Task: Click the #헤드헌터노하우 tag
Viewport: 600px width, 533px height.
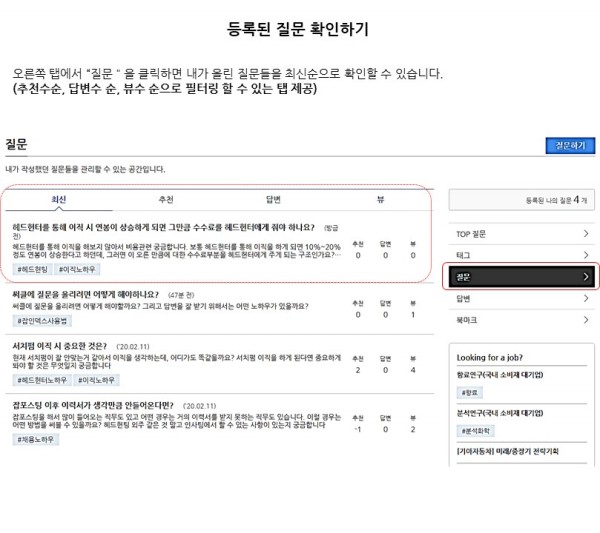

--- --- ---

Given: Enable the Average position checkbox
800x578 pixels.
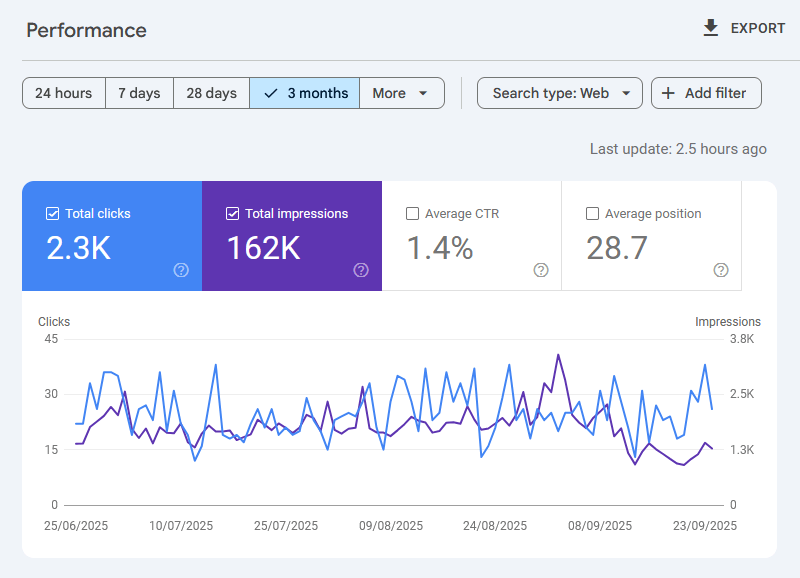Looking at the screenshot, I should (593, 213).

--- --- ---

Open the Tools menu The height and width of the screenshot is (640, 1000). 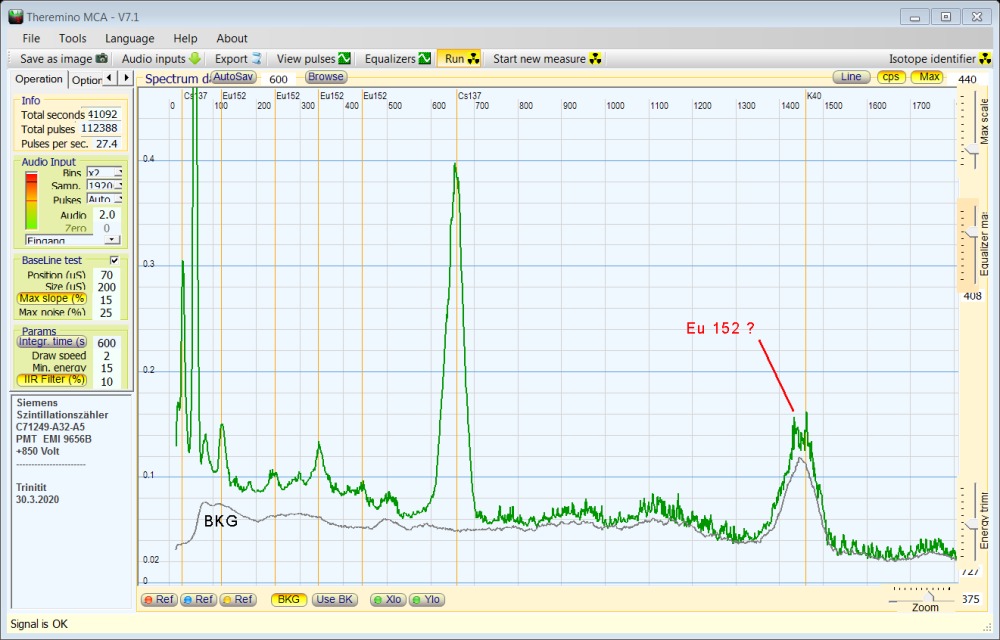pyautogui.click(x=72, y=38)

--- --- ---

■ Work instructions
From the entries above, extract only the lines running from the one containing "Task: Click the #헤드헌터노하우 tag" through the one containing "Viewport: 600px width, 533px height.", inclusive.

■ Completed exercise
Task: Click the #헤드헌터노하우 tag
Viewport: 600px width, 533px height.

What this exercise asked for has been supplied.